§ **Written task**
Would you copy out every one of the entries below word for word, leaving the pictures out of your answer?

§ **Screen-element location records**

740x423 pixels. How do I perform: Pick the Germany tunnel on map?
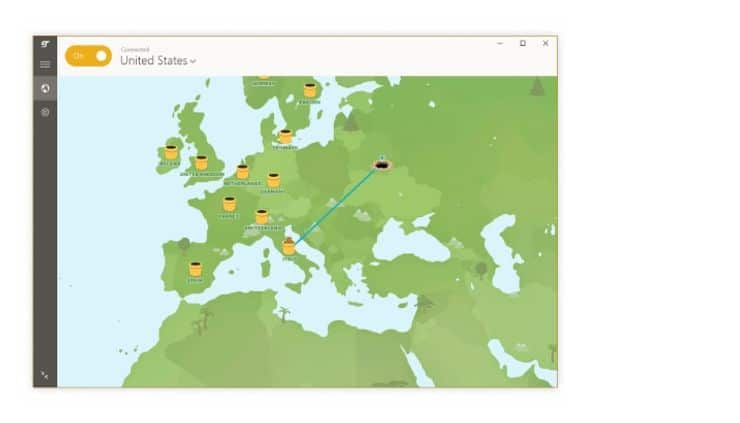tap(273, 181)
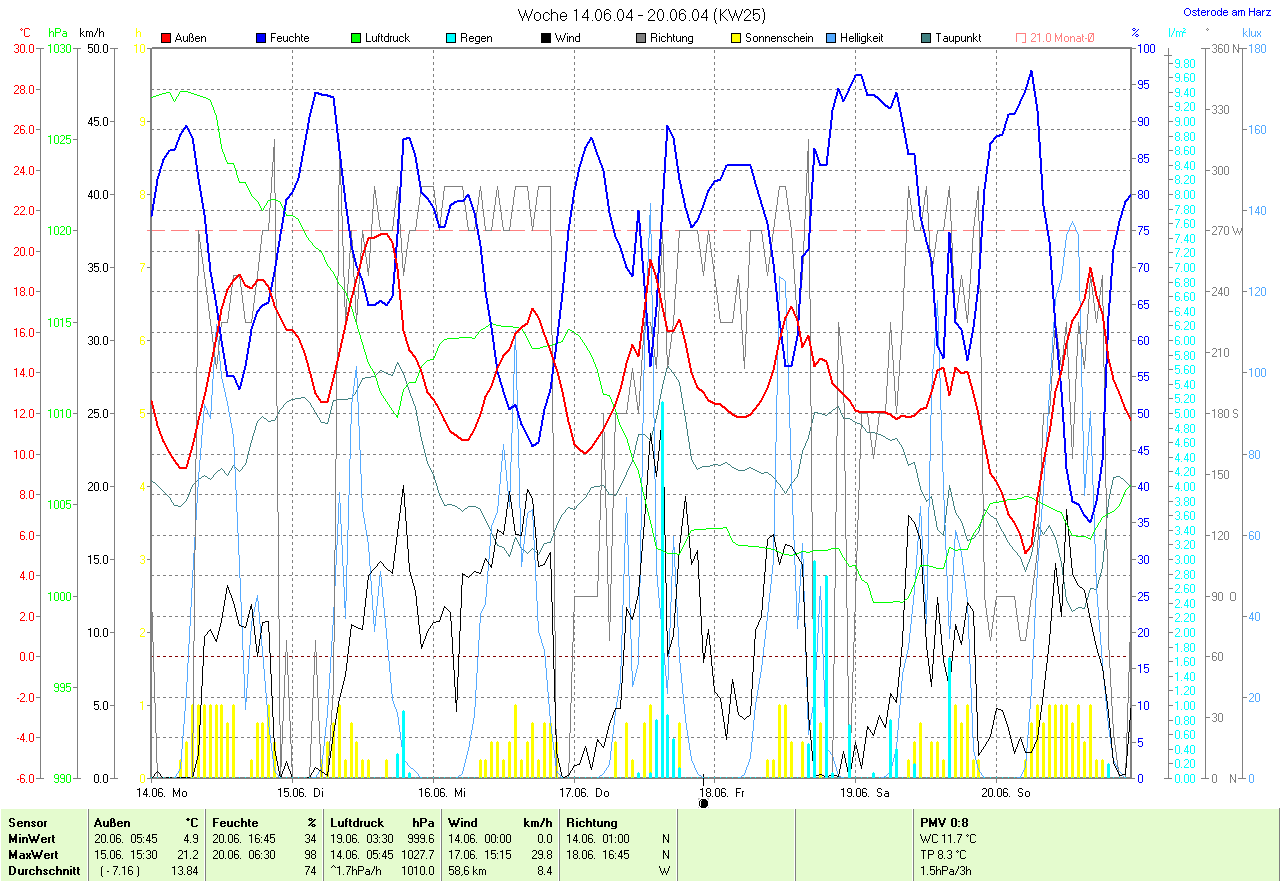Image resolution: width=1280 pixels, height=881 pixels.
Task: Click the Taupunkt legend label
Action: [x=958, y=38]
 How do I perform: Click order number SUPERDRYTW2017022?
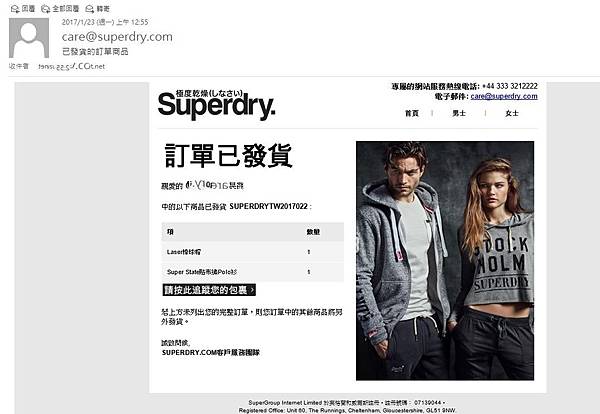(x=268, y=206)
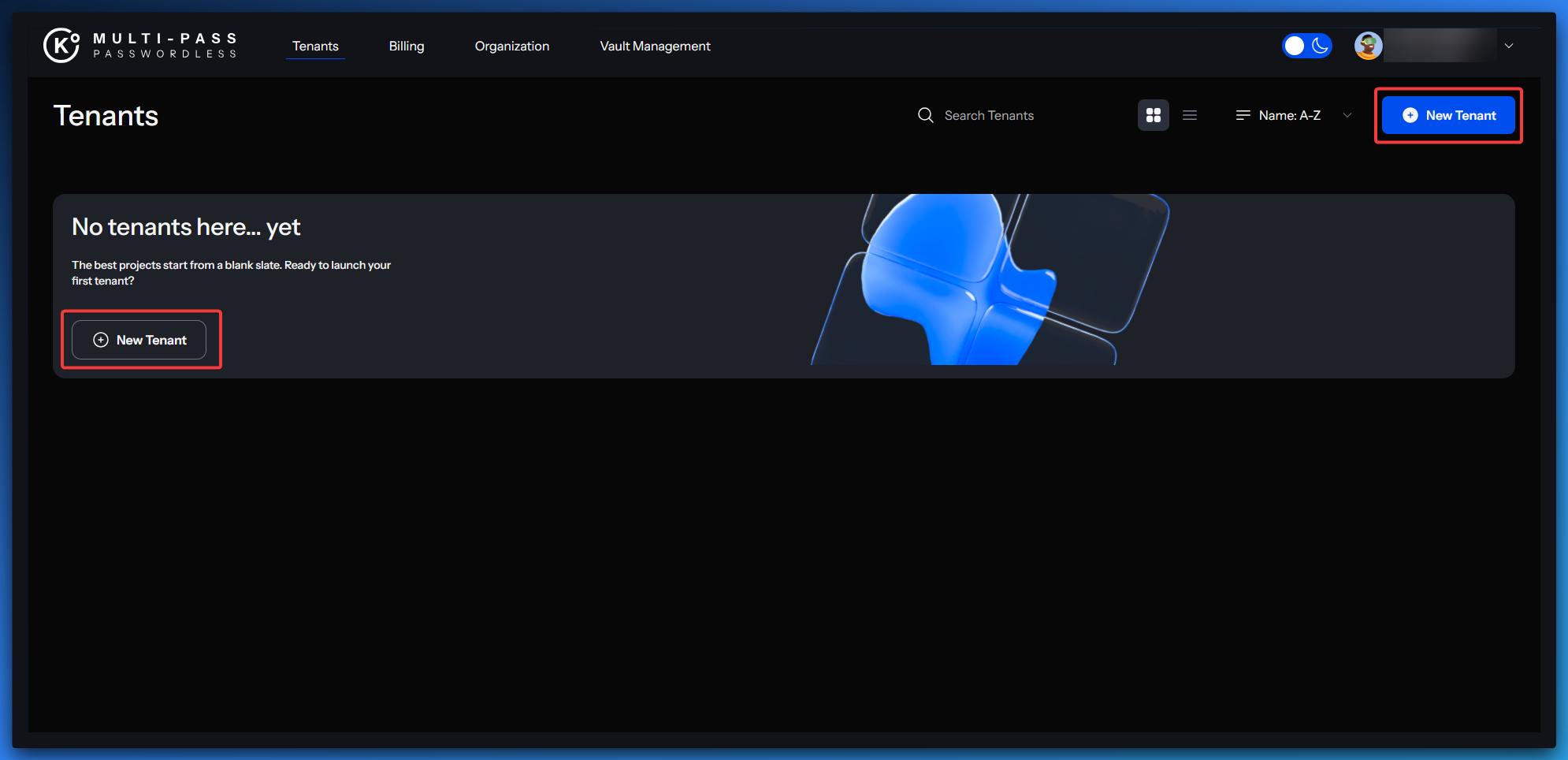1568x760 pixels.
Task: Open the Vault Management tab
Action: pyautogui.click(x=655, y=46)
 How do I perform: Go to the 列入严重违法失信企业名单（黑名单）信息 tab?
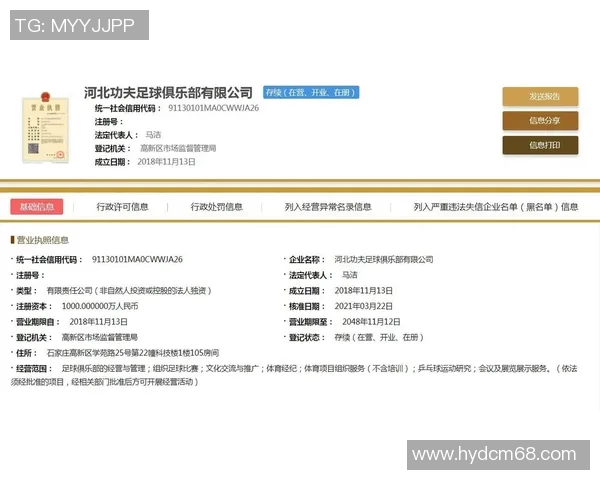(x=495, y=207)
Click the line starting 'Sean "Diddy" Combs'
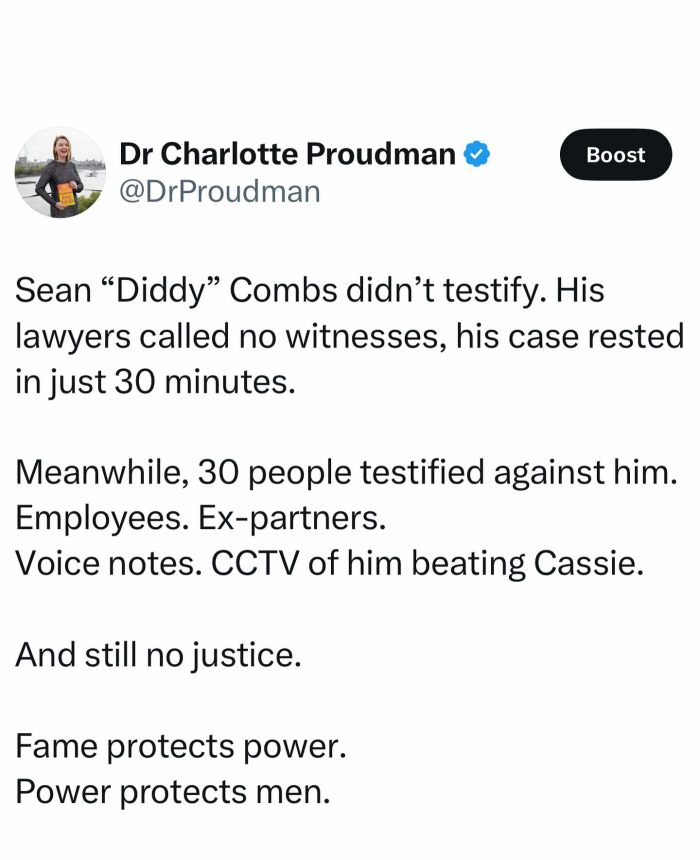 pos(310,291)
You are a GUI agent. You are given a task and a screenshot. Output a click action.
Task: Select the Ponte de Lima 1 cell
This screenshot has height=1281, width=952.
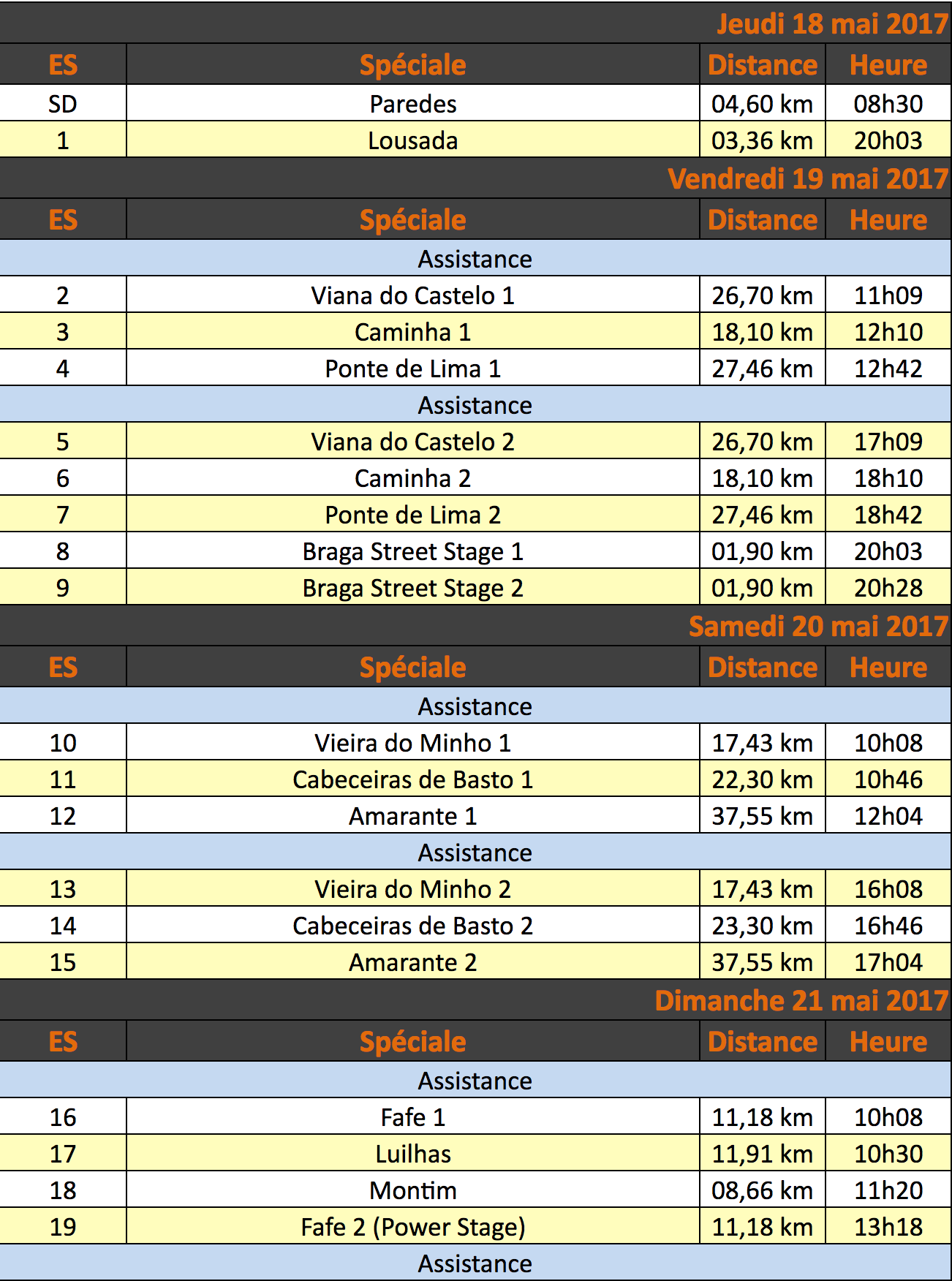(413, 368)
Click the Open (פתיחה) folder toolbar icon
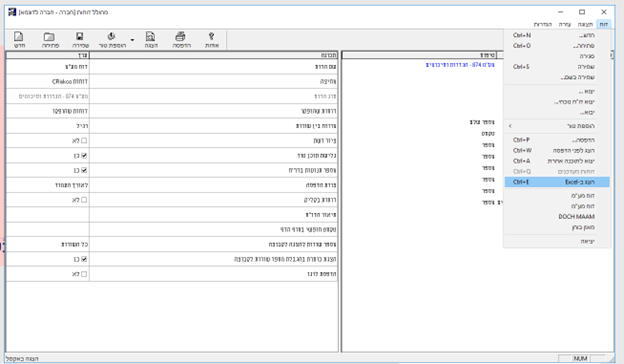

§ **Solution to the exercise**
740x423 pixels. How do I perform: Pick the Germany tunnel on map?
tap(273, 181)
Image resolution: width=1280 pixels, height=881 pixels.
Task: Click the Taupunkt legend label
Action: [x=958, y=38]
 How do I perform: Click order number SUPERDRYTW2017022?
(x=268, y=206)
1568x760 pixels.
Task: Open the Vault Management tab
Action: pyautogui.click(x=655, y=46)
 How do I perform: Go to the 列入严重违法失信企业名单（黑名单）信息 tab?
(x=495, y=207)
Click the line starting 'Sean "Diddy" Combs'
 pos(310,291)
You are a GUI agent. You are given a task and a screenshot. Output a click action.
Task: Select the Ponte de Lima 1 cell
This screenshot has height=1281, width=952.
(413, 368)
Click the Open (פתיחה) folder toolbar icon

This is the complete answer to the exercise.